## What you have to do
Reproduce the data below verbatim, beginning at the line that contains "Screen dimensions: 1500x758" and ending after the line that contains "Action: point(18,19)", and omit the pictures from your answer.

====== Information supplied

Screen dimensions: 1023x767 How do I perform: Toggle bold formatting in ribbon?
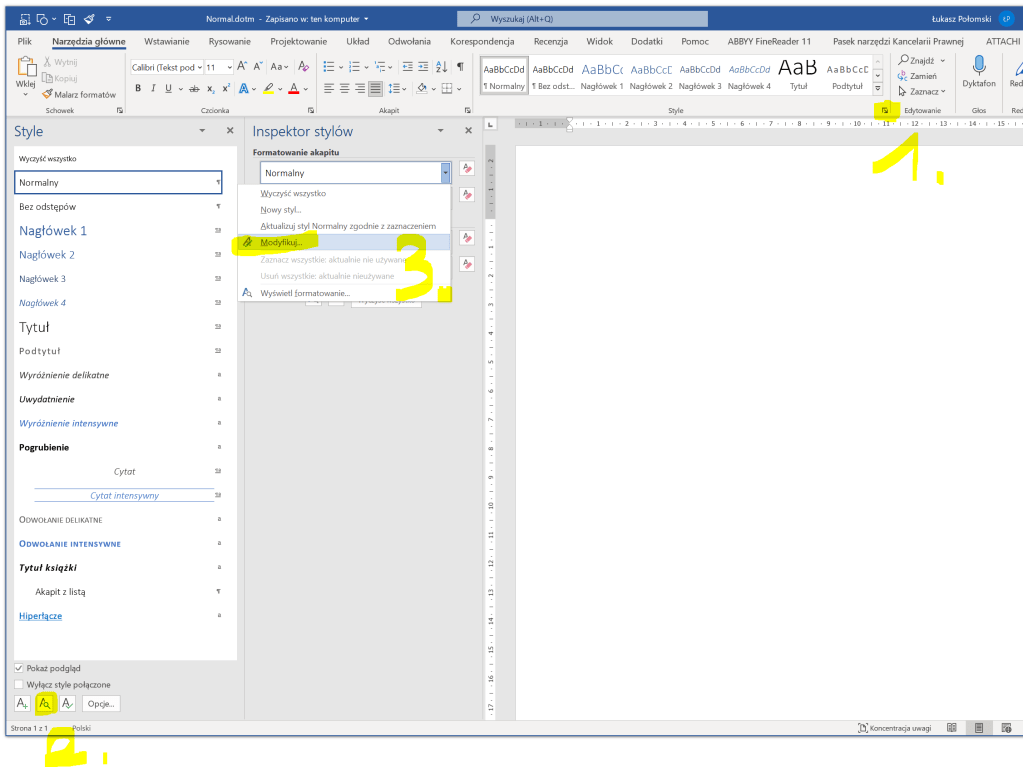click(138, 88)
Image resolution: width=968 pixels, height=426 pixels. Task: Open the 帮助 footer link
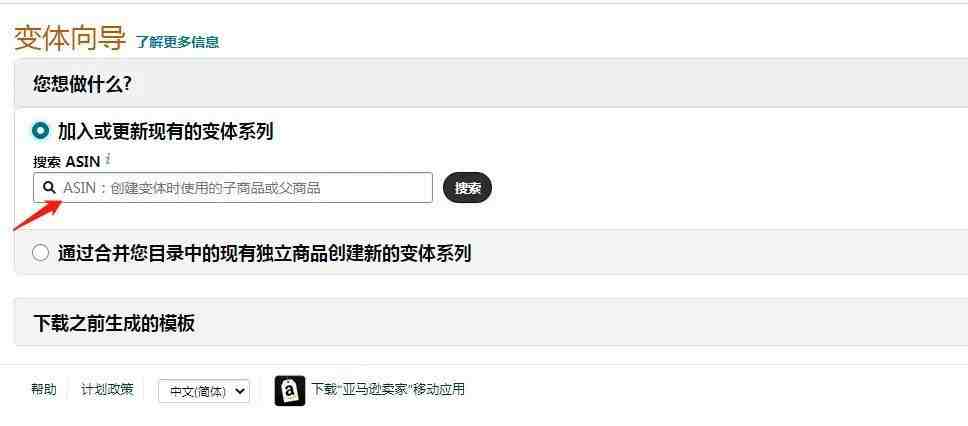pyautogui.click(x=44, y=390)
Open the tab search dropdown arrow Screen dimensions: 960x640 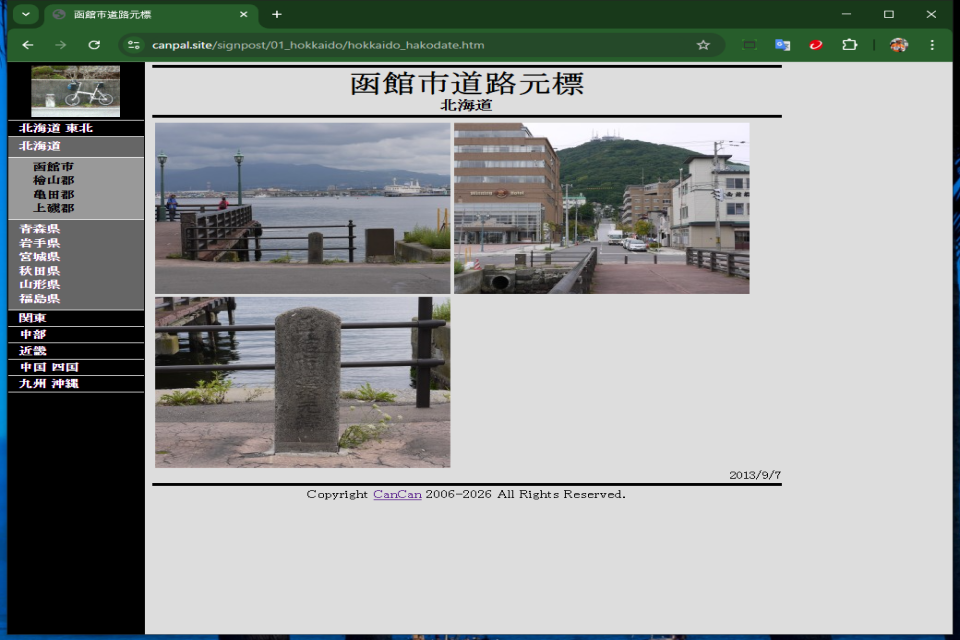point(25,14)
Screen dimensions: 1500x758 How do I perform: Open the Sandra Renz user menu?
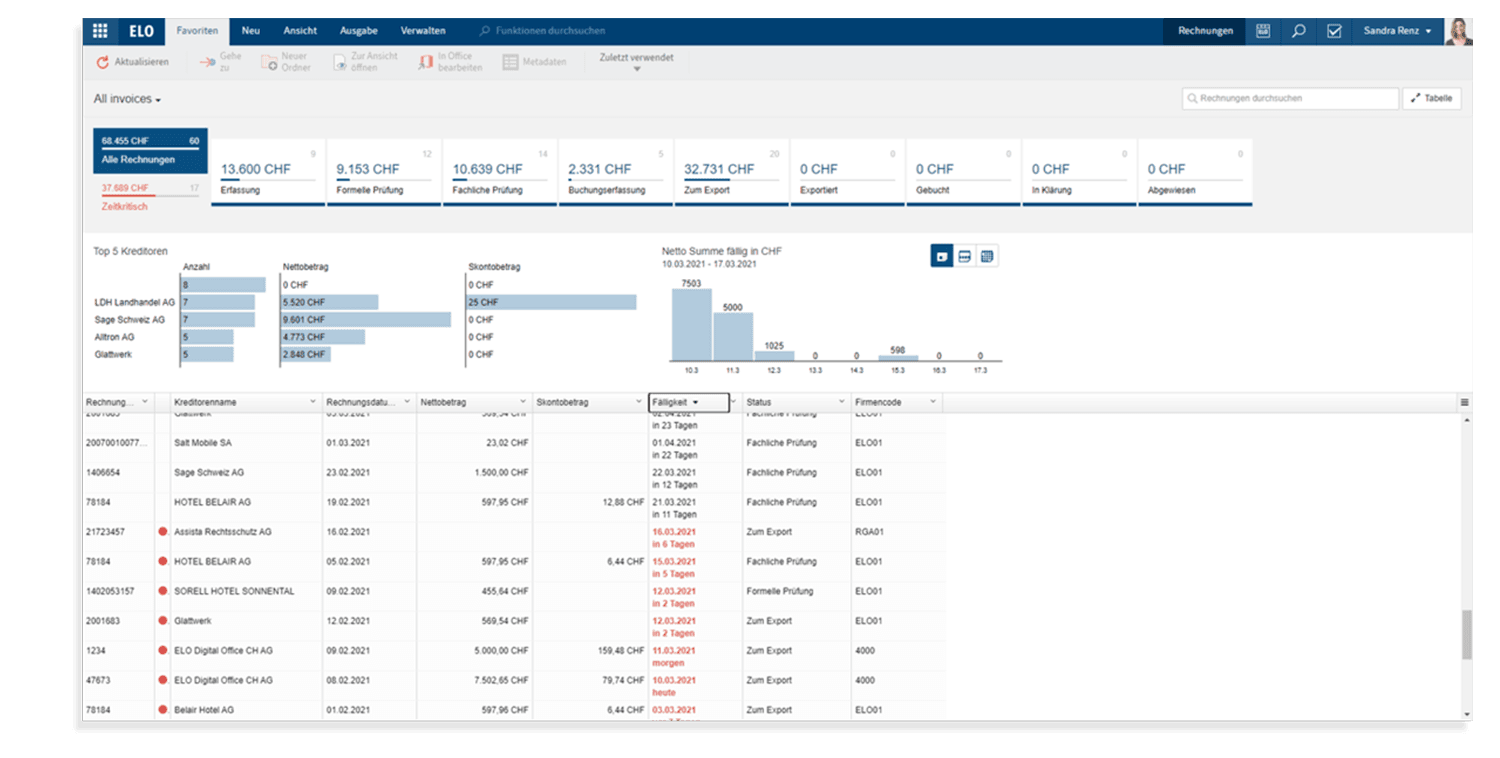pyautogui.click(x=1397, y=31)
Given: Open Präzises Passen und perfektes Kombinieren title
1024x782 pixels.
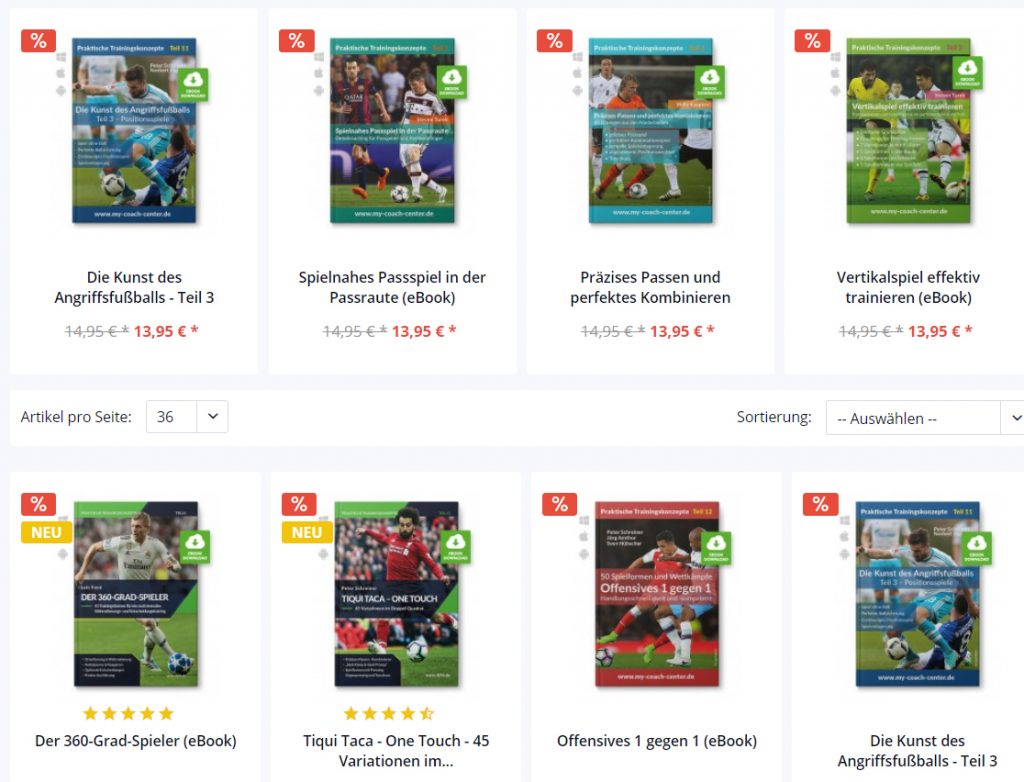Looking at the screenshot, I should pos(650,287).
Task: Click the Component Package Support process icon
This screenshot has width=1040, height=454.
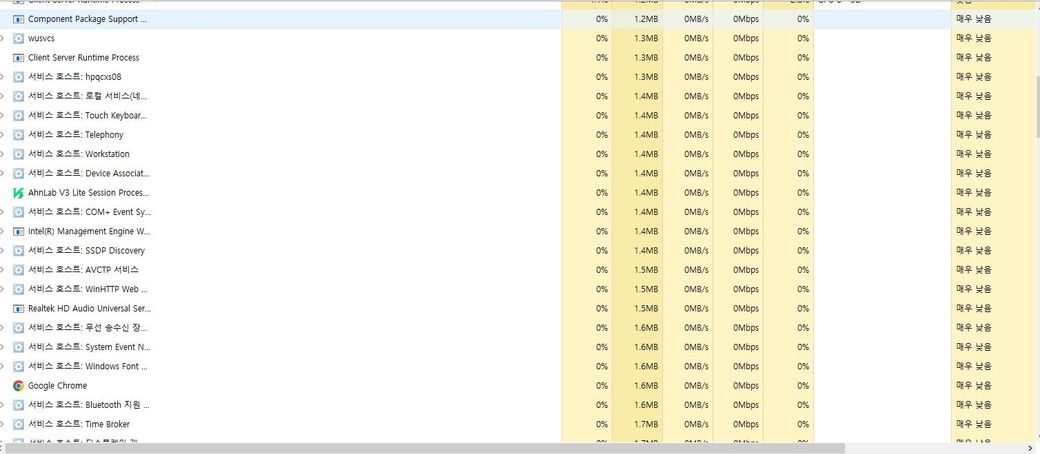Action: point(18,19)
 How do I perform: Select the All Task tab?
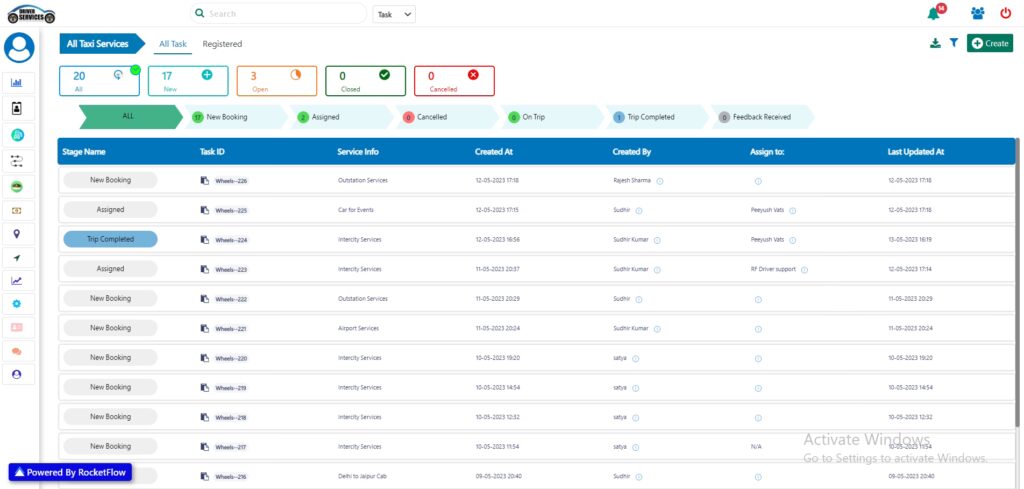click(x=172, y=44)
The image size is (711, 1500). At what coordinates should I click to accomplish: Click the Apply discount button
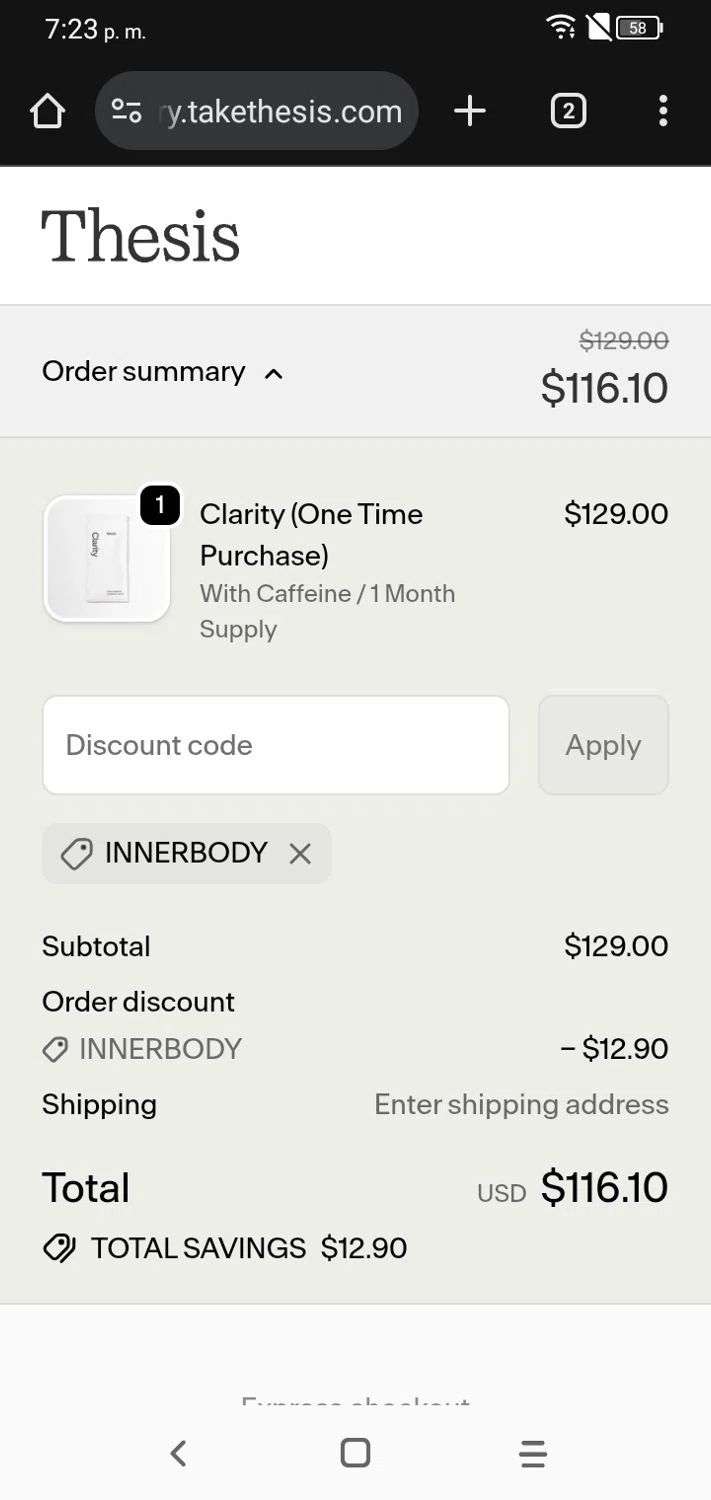point(603,745)
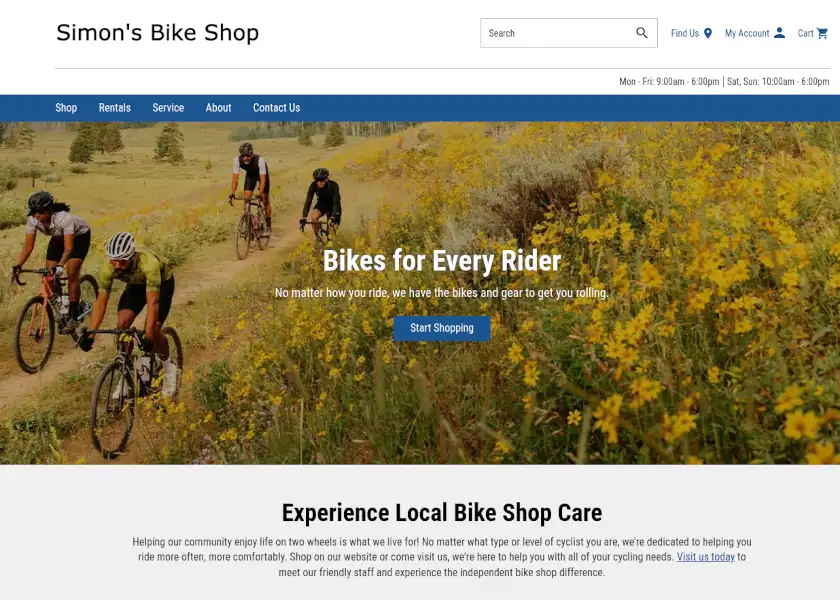Follow the 'Visit us today' link
This screenshot has height=600, width=840.
coord(706,557)
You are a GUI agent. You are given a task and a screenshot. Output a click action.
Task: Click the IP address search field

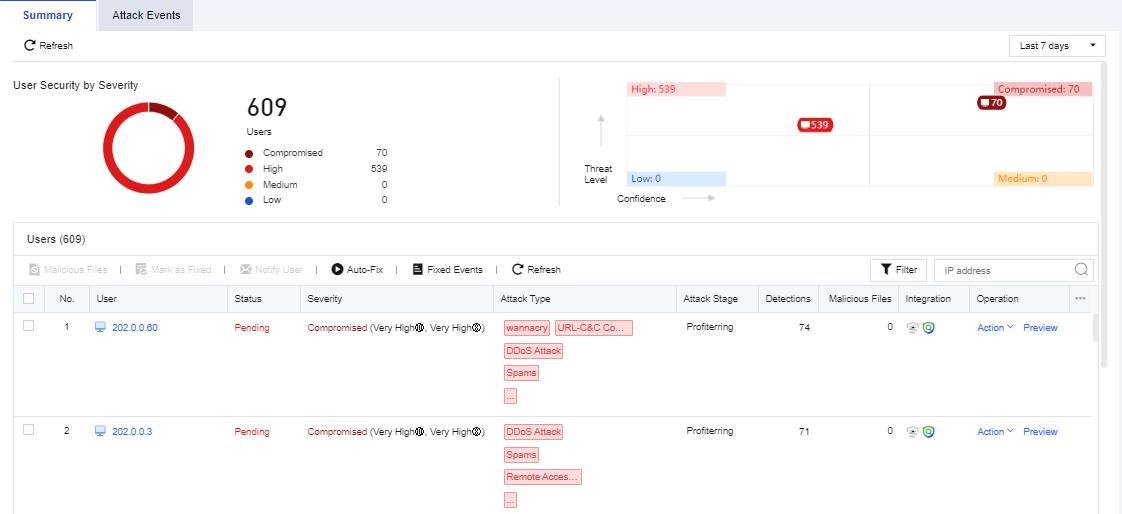pyautogui.click(x=1003, y=270)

============

## Exercise result
Screen dimensions: 1500x758 How do I perform: Open the Sandra Renz user menu?
pyautogui.click(x=1397, y=31)
Given: Open Präzises Passen und perfektes Kombinieren title
1024x782 pixels.
Looking at the screenshot, I should pos(650,287).
Task: Click the Component Package Support process icon
This screenshot has width=1040, height=454.
Action: point(18,19)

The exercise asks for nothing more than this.